There are multiple ways to improve the current influenza virus RNA vaccines. Here, we consider some of the possibilities. As discussed above, most influenza virus RNA vaccine studies used a single full-length HA as an immunogen. Immunization with antibody-accessible conserved influenza virus proteins such as the stalk domain of HA, various domains of NA, and the ectodomain of matrix protein 2 (M2e) has been shown to correlate well with protection in preclinical [71
] and clinical settings [72
]; thus it would be intriguing to include these antigens encoded as RNAs in multivalent RNA vaccines. Similarly to the conventional tri- and quadrivalent vaccines, RNA-encoded HAs from various antigenically distant influenza virus strains could be included in a single vaccine regimen to increase neutralization breadth (similarly to the recent study by Vogel and colleagues [31
]). In fact, multivalency of RNA vaccines could be easily increased due to the simple manufacturing process and the same supply chain for each coding sequence. The use of optimized RNA-encoded influenza virus immunogens or more efficient immunization schemes (prime-boost) that can elicit favorable immune responses could also lead to more protective vaccines. Finally, addition of various adjuvants (traditional small molecules or RNAs encoding immune modulatory proteins) to RNA vaccines could also increase efficacy.

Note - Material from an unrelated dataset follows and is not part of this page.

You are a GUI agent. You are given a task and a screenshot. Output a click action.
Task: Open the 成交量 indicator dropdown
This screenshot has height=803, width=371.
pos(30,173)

As discussed in several recent publications [4
], an optimal broadly protective/universal influenza vaccine would confer durable protection from various antigenically distant (for example group 1 and group 2 influenza A and influenza B) viruses without causing severe adverse events after vaccine administration. Some RNA vaccines elicit durable influenza virus-specific immune responses in preclinical models, including non-human primates [34
], and induce protection from heterologous influenza viruses [29
] but protective efficacy across groups has not yet been reported. The production time of broadly protective/universal influenza vaccines should be relatively short (several weeks) which would allow for the protection of the majority of the population from disease caused by a newly emerging seasonal or pandemic virus. The flexibility of RNA vaccine immunogen design and short production time (without the use of eggs and cell culture) are critical advantages over currently approved influenza vaccines. Additionally, storage of all licensed influenza vaccines requires cold chain, while RNActive vaccines have been reported to be active after lyophilization and storage at 5–25 °C for 3 years and at 40 °C for six months [55
] and development of mRNA-LNP vaccines that are stable at ambient temperature is underway (Arbutus Biopharma, personal communications).
Collectively, RNA-based vaccines represent a new vaccine class that can be used to effectively combat influenza virus. As noted, more data from clinical trials, including improved controlled human influenza virus infection models, and large-scale field efficacy trials will be critical to demonstrate the viability of this vaccine technology.